The taste of tea 2、茶道の由来(整え版)

結局、茶道は利休によって、まとめあげられたと考えられ
茶道の話をする者は、利休、利休、という。

その利休が茶道を大成することができたのは、
その師、武野紹鴎と、その弟子の南坊宗啓との縁が大きい。

よって 、茶道を説明するには是非とも、彼ら師弟3人の問答を考察する必要がある。

一般的に茶祖と言われ、茶道を日本に持ち帰り広めたのは、村田珠光である。
珠光は幼名を村田茂吉といい、南都称名寺※に住み、三〇歳ごろから紫野大徳寺※の一休和尚についていた。

※称名寺(しょうみょうじ 現在の奈良市 ご本尊阿弥陀如来
1265年建立 5月15日の珠光忌のみ本堂と茶室を特別公開)
※一休和尚 一休宗純(いっきゅうそうじゅん  臨済宗大徳寺派の僧。後小松天皇の子供とされている)

※大徳寺(だいとくじ 京都市北区紫野 臨済宗大徳寺派総本山)

一休和尚から信頼を受けて、園悟禅師※の墨跡を受け、庵の中にかけ、仏様にも 香と華を供え、湯を沸かし、茶をたて、同好の友、鳥居引拙、十四屋宗悟、十四屋宗陳などを招いて、談話、風流な話、面白い話をした。

圜悟克勤(えんご こくごん 中国の禅僧)

茶道を、俗世間の煩わしさから離れたところに導いて、礼、敬意を厚くし、行、実践を正しくして交わった。 また、「茶道」という書物をまとめ上げ禅師にさしあげた。
茶道を、悟道と言われる仏道の真理や精髄を悟る芸道へと導いた、と伝えられている。 これから察すると珠光の点茶はこの時すでに作法だけの点茶ではなかった。悟道の、妙味がすでに作法に加わっていた。

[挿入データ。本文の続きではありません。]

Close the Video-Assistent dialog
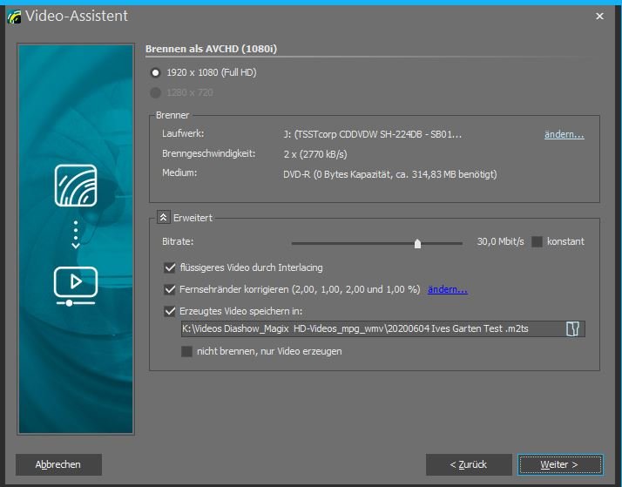This screenshot has height=487, width=622. 599,16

紹鴎は初め、歌を三條実隆(※室町時代後期から戦国時代にかけての公卿)に学び、

その後茶道の風流を聞いて珠光の後を追い、宗陳、宗悟、 に 従い、その奥深い知識を積み重ねて極め、また、古岳宗亘和尚(※こがく そうこう 臨済宗大徳寺住持)に習って、禅を学んだと伝えられている。

そのため、紹鴎の茶には、歌の基礎があり、正しい作法があり、禅の味がある ことを忘れてはならない。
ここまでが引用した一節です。